= Work instructions =
Rewrite the material below, replacing every "In order to click on" with "To click on" and leaving everything else unchanged.

= Records shown =

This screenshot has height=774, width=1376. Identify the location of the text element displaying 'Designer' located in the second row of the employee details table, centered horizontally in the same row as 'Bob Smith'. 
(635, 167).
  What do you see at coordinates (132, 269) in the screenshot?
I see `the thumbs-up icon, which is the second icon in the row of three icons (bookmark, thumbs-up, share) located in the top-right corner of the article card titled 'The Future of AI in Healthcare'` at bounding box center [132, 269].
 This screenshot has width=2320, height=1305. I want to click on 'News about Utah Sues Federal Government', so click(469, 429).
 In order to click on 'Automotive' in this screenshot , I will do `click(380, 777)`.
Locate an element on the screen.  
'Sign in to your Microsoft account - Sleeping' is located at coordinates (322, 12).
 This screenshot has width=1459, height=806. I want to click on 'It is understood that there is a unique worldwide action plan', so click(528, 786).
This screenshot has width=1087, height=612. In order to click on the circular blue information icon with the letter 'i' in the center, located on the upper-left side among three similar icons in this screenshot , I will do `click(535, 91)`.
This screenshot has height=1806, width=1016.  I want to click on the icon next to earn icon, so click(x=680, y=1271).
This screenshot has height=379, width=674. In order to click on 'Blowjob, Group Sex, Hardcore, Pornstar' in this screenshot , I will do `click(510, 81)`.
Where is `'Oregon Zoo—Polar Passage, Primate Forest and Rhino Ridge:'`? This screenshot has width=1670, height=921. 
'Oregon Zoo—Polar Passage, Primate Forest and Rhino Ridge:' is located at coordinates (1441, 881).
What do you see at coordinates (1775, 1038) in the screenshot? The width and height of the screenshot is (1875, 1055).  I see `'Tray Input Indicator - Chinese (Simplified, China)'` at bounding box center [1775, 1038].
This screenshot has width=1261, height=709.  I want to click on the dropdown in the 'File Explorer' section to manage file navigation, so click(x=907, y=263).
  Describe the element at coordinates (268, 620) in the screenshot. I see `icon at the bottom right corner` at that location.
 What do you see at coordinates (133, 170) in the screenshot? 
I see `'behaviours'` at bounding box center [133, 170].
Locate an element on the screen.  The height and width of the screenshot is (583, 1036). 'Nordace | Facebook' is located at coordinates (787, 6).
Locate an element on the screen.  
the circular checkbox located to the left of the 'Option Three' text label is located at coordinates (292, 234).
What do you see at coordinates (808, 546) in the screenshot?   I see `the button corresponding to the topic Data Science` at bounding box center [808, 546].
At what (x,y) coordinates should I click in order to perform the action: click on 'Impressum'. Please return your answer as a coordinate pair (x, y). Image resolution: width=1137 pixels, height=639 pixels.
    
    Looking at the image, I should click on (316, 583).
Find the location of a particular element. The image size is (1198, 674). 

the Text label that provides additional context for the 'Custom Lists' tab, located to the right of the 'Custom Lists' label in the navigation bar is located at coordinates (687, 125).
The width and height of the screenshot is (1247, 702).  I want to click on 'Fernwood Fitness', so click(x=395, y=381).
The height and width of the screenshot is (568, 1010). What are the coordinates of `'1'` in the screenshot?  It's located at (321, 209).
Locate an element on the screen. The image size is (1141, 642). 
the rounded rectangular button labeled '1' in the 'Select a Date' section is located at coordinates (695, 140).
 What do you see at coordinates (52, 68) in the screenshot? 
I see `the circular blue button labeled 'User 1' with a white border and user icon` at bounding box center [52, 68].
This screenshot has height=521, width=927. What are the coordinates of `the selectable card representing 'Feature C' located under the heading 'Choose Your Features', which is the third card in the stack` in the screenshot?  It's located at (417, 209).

= Task response =
This screenshot has height=774, width=1376. Identify the location of the text element displaying 'Designer' located in the second row of the employee details table, centered horizontally in the same row as 'Bob Smith'. 
(635, 167).
  What do you see at coordinates (132, 269) in the screenshot?
I see `the thumbs-up icon, which is the second icon in the row of three icons (bookmark, thumbs-up, share) located in the top-right corner of the article card titled 'The Future of AI in Healthcare'` at bounding box center [132, 269].
 This screenshot has width=2320, height=1305. I want to click on 'News about Utah Sues Federal Government', so click(469, 429).
 To click on 'Automotive' in this screenshot , I will do `click(380, 777)`.
Locate an element on the screen.  
'Sign in to your Microsoft account - Sleeping' is located at coordinates (322, 12).
 This screenshot has width=1459, height=806. I want to click on 'It is understood that there is a unique worldwide action plan', so click(528, 786).
This screenshot has width=1087, height=612. To click on the circular blue information icon with the letter 'i' in the center, located on the upper-left side among three similar icons in this screenshot , I will do `click(535, 91)`.
This screenshot has height=1806, width=1016.  I want to click on the icon next to earn icon, so click(x=680, y=1271).
This screenshot has height=379, width=674. To click on 'Blowjob, Group Sex, Hardcore, Pornstar' in this screenshot , I will do `click(510, 81)`.
Where is `'Oregon Zoo—Polar Passage, Primate Forest and Rhino Ridge:'`? This screenshot has width=1670, height=921. 
'Oregon Zoo—Polar Passage, Primate Forest and Rhino Ridge:' is located at coordinates (1441, 881).
What do you see at coordinates (1775, 1038) in the screenshot? The width and height of the screenshot is (1875, 1055).  I see `'Tray Input Indicator - Chinese (Simplified, China)'` at bounding box center [1775, 1038].
This screenshot has width=1261, height=709.  I want to click on the dropdown in the 'File Explorer' section to manage file navigation, so click(x=907, y=263).
  Describe the element at coordinates (268, 620) in the screenshot. I see `icon at the bottom right corner` at that location.
 What do you see at coordinates (133, 170) in the screenshot? 
I see `'behaviours'` at bounding box center [133, 170].
Locate an element on the screen.  The height and width of the screenshot is (583, 1036). 'Nordace | Facebook' is located at coordinates (787, 6).
Locate an element on the screen.  
the circular checkbox located to the left of the 'Option Three' text label is located at coordinates (292, 234).
What do you see at coordinates (808, 546) in the screenshot?   I see `the button corresponding to the topic Data Science` at bounding box center [808, 546].
At what (x,y) coordinates should I click in order to perform the action: click on 'Impressum'. Please return your answer as a coordinate pair (x, y). Image resolution: width=1137 pixels, height=639 pixels.
    
    Looking at the image, I should click on (316, 583).
Find the location of a particular element. The image size is (1198, 674). 

the Text label that provides additional context for the 'Custom Lists' tab, located to the right of the 'Custom Lists' label in the navigation bar is located at coordinates (687, 125).
The width and height of the screenshot is (1247, 702).  I want to click on 'Fernwood Fitness', so click(x=395, y=381).
The height and width of the screenshot is (568, 1010). What are the coordinates of `'1'` in the screenshot?  It's located at (321, 209).
Locate an element on the screen. The image size is (1141, 642). 
the rounded rectangular button labeled '1' in the 'Select a Date' section is located at coordinates (695, 140).
 What do you see at coordinates (52, 68) in the screenshot? 
I see `the circular blue button labeled 'User 1' with a white border and user icon` at bounding box center [52, 68].
This screenshot has height=521, width=927. What are the coordinates of `the selectable card representing 'Feature C' located under the heading 'Choose Your Features', which is the third card in the stack` in the screenshot?  It's located at (417, 209).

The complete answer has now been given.